Re: Question about mllib.recommendation.ALS

Posted by Sahib, , Search, , ­ <sa...@coupang.com>.
Many thanks for your response. I already figured out the details with some
help from another forum.


   1. I was trying to predict ratings for all users and all products. This
   is inefficient and now I am trying to reduce the number of required
   predictions.
   2. There is a nice example buried in Spark source code which points out
   the usage of ML side ALS.

Regards.
Sahib Aulakh.

On Wed, Jun 7, 2017 at 8:17 PM, Ryan <ry...@gmail.com> wrote:

> 1. could you give job, stage & task status from Spark UI? I found it
> extremely useful for performance tuning.
>
> 2. use modele.transform for predictions.

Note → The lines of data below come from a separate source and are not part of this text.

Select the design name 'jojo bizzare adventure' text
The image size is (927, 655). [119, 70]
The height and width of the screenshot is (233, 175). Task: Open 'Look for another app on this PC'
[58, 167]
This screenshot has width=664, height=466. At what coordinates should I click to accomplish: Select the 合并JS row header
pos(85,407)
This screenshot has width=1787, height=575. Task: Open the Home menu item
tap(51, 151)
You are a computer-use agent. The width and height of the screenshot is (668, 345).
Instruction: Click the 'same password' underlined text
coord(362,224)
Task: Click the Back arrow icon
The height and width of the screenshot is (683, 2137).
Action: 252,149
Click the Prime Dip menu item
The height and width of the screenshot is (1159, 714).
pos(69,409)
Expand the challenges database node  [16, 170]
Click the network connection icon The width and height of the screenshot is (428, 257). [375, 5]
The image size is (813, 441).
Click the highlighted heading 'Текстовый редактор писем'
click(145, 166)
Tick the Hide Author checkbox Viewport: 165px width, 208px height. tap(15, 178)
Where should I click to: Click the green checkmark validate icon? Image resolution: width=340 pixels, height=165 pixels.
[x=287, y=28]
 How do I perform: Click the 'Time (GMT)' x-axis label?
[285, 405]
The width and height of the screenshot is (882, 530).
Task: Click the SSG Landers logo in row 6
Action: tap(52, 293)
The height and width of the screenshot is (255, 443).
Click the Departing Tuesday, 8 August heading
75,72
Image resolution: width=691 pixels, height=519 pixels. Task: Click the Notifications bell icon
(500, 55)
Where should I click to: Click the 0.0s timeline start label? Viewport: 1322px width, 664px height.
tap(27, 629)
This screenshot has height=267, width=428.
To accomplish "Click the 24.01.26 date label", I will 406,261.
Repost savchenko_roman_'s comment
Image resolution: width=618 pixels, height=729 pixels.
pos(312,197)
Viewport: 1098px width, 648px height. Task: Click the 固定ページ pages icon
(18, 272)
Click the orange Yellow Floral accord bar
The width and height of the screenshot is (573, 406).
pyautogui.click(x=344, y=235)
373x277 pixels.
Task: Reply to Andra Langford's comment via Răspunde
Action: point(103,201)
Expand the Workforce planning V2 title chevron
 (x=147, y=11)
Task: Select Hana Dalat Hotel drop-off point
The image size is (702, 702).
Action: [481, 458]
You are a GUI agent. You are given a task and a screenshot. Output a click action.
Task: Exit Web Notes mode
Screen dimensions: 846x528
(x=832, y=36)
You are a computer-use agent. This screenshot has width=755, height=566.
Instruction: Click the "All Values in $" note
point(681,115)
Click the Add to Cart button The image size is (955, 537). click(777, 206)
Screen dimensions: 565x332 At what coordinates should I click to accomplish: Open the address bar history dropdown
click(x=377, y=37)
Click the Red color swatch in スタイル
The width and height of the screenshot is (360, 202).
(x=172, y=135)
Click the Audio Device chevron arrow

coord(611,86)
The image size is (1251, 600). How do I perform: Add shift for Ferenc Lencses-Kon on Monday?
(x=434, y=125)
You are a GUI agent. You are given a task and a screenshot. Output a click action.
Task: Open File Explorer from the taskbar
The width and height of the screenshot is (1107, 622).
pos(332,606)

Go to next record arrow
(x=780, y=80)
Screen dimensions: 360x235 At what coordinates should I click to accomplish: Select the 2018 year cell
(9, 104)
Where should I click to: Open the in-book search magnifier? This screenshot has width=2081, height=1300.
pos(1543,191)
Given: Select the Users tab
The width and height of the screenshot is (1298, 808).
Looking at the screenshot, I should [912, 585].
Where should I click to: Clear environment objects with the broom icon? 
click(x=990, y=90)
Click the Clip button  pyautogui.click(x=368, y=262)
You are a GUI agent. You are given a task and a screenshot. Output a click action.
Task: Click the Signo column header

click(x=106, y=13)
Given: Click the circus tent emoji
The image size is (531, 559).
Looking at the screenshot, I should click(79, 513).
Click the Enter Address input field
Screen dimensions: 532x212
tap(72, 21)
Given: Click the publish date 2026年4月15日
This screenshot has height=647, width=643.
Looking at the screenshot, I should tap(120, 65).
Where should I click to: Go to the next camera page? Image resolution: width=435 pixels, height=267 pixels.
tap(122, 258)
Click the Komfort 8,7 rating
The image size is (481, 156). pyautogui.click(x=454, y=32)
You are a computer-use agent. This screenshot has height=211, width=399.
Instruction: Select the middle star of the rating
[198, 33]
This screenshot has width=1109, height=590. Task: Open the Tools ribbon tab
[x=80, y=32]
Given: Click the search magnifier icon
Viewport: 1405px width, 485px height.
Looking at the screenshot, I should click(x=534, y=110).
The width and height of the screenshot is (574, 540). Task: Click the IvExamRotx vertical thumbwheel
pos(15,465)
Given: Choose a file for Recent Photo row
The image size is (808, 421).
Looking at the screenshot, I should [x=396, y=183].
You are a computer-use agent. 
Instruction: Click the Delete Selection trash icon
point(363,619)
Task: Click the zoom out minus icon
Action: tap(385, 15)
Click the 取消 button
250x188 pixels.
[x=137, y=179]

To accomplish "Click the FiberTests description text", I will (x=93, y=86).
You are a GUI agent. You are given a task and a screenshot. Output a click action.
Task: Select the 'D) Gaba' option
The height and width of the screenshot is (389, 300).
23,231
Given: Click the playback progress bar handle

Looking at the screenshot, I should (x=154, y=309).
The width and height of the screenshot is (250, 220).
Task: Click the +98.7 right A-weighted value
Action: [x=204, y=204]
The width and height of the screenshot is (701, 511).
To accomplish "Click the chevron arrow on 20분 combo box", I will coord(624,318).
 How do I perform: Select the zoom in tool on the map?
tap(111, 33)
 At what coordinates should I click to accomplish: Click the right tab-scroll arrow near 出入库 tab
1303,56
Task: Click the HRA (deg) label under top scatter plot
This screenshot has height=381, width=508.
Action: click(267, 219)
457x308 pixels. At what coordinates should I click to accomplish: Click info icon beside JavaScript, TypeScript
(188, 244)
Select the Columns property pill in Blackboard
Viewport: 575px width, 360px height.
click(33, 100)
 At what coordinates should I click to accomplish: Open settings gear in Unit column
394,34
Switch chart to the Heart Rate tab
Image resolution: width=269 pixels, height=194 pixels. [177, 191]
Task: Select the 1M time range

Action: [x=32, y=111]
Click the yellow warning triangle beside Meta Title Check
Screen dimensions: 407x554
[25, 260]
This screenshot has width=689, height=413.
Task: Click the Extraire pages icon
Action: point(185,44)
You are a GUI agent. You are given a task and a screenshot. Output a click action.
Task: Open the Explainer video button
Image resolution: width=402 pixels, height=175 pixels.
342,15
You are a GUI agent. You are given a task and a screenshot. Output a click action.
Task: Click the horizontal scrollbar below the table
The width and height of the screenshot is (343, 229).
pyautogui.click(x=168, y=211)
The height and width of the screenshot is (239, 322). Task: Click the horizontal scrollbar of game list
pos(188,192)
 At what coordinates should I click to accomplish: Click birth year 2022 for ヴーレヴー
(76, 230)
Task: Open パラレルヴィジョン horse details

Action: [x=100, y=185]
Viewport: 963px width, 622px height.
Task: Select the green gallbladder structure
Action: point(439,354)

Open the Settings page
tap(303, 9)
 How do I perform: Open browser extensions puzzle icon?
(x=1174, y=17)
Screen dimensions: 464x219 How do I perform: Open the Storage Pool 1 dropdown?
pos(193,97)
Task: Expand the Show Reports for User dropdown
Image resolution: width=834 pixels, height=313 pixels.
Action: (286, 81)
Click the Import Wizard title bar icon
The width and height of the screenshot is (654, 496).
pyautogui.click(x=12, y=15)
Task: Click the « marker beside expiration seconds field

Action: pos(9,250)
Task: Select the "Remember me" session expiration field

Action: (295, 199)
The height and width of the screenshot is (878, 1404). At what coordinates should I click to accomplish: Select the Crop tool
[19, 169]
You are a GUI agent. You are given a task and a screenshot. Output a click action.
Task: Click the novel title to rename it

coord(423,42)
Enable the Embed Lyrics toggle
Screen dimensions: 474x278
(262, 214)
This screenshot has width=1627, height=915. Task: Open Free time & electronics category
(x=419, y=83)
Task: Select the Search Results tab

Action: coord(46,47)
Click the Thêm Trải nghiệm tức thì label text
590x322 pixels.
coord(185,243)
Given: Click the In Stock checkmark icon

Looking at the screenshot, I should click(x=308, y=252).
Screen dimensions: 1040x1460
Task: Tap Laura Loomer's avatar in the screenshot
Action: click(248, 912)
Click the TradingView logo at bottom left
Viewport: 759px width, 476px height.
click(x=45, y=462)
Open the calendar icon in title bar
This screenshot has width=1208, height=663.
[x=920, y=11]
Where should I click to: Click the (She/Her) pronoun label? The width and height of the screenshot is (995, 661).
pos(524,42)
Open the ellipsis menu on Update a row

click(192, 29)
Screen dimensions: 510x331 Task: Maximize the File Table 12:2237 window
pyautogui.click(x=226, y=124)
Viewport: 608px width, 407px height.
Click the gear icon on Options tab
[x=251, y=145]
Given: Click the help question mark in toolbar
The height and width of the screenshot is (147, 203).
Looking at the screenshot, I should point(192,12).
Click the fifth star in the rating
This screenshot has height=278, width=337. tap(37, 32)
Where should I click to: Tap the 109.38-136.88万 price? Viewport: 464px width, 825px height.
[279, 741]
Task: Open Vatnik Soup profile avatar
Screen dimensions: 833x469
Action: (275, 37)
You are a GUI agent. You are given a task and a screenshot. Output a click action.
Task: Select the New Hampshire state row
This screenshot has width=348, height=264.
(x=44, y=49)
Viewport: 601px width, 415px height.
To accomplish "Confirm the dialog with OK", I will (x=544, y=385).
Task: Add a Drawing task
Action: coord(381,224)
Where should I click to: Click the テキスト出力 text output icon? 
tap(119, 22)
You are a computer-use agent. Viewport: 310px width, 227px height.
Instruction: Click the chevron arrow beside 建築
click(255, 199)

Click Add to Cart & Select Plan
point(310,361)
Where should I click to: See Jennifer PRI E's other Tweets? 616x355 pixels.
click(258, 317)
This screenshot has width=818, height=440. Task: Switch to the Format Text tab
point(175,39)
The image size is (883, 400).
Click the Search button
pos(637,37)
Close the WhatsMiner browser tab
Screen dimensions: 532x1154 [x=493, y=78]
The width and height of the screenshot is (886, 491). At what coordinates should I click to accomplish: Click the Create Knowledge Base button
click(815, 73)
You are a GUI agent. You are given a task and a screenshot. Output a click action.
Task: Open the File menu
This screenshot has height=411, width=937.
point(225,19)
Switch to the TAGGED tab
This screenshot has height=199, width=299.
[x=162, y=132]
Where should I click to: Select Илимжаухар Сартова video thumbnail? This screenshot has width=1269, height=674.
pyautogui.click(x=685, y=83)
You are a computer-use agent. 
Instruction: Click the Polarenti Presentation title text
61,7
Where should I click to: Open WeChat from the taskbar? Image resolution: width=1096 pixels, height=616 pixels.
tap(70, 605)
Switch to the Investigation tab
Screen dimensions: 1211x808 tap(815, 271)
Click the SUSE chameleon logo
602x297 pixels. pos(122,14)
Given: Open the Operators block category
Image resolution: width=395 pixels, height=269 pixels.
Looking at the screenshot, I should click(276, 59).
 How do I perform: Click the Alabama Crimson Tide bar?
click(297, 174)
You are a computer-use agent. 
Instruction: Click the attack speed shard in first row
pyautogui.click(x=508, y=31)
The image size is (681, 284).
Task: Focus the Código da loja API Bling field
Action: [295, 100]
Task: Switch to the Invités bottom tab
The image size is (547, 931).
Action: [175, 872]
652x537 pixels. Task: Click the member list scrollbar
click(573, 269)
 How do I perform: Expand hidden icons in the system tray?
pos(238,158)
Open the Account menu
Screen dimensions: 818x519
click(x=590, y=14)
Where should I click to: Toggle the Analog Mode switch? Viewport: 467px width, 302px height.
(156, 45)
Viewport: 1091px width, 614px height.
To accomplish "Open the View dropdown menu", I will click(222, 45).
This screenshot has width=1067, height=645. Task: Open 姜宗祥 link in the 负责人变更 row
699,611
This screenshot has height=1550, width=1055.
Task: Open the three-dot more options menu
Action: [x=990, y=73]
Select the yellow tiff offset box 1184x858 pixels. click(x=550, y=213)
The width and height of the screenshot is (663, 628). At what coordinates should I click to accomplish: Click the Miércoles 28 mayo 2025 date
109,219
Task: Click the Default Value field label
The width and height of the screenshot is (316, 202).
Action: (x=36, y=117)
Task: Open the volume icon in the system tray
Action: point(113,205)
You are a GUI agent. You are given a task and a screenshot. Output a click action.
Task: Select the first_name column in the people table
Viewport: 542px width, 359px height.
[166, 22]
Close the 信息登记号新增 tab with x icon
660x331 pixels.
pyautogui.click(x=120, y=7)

Usually we have a pipeline for
> preparing training data, and use the same pipeline to transform data you
> want to predict could give us the prediction column.
>
> On Thu, Jun 1, 2017 at 7:48 AM, Sahib Aulakh [Search] ­ <
> sahibaulakh@coupang.com> wrote:
>
>> Hello:
>>
>> I am training the ALS model for recommendations. I have about 200m
>> ratings from about 10m users and 3m products. I have a small cluster with
>> 48 cores and 120gb cluster-wide memory.
>>
>> My code is very similar to the example code
>>
>> spark/examples/src/main/scala/org/apache/spark/examples/mllib/MovieLensALS.scala
>> code.
>>
>> I have a couple of questions:
>>
>>
>>    1. All steps up to model training runs reasonably fast. Model
>>    training is under 10 minutes for rank 20. However, the
>>    model.recommendProductsForUsers step is either slow or just does not
>>    work as the code just seems to hang at this point. I have tried user and
>>    product blocks sizes of -1 and 20, 40, etc, played with executor memory
>>    size, etc. Can someone shed some light here as to what could be wrong?
>>    2. Also, is there any example code for the ml.recommendation.ALS
>>    algorithm? I can figure out how to train the model but I don't understand
>>    (from the documentation) how to perform predictions?
>>
>> Thanks for any information you can provide.
>> Sahib Aulakh.
>>
>>
>> --
>> Sahib Aulakh
>> Sr. Principal Engineer
>>
>
>


-- 
Sahib Aulakh
Sr. Principal Engineer